## Task to complete
Look through the entries below and report every line that has "agent".

## Material for this task
____________
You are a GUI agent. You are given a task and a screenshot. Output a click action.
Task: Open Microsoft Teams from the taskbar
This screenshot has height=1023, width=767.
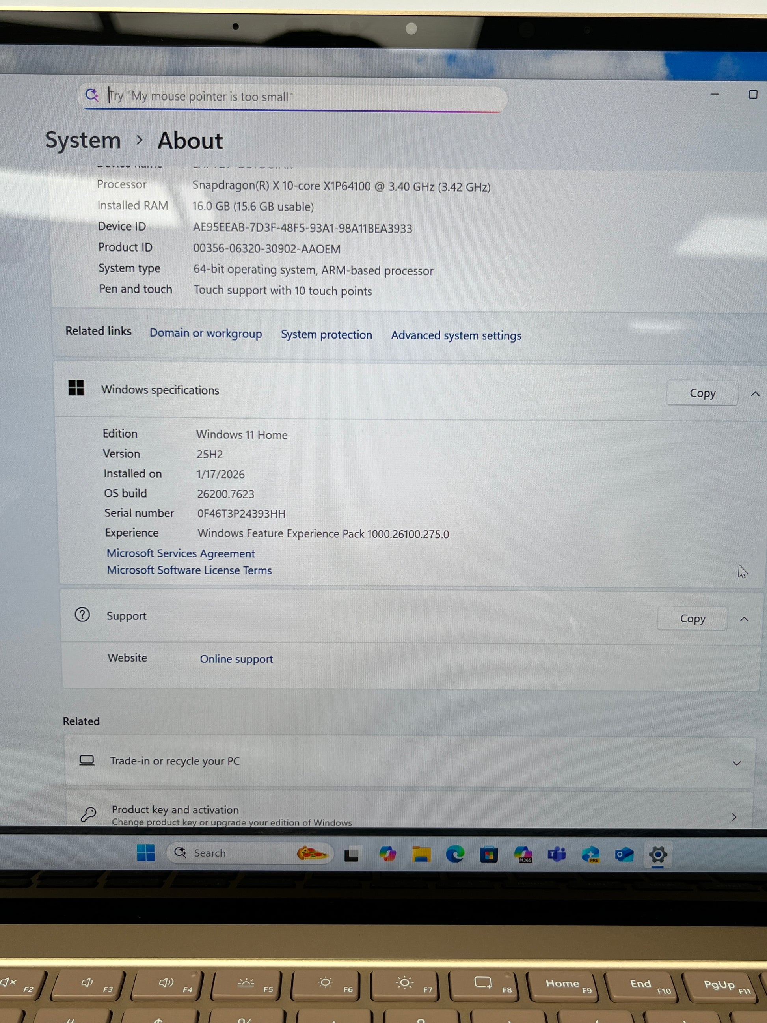point(557,854)
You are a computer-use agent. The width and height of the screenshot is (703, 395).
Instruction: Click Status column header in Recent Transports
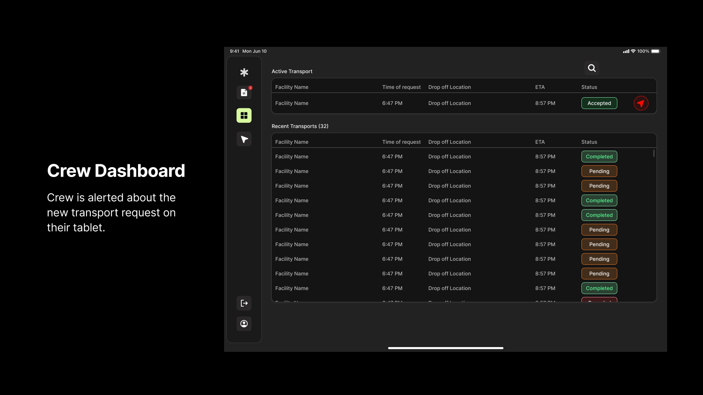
____________
## Worked solution
You are a GUI agent. You are given a task and a screenshot. Output a click action.
You are a computer-use agent. The width and height of the screenshot is (703, 395).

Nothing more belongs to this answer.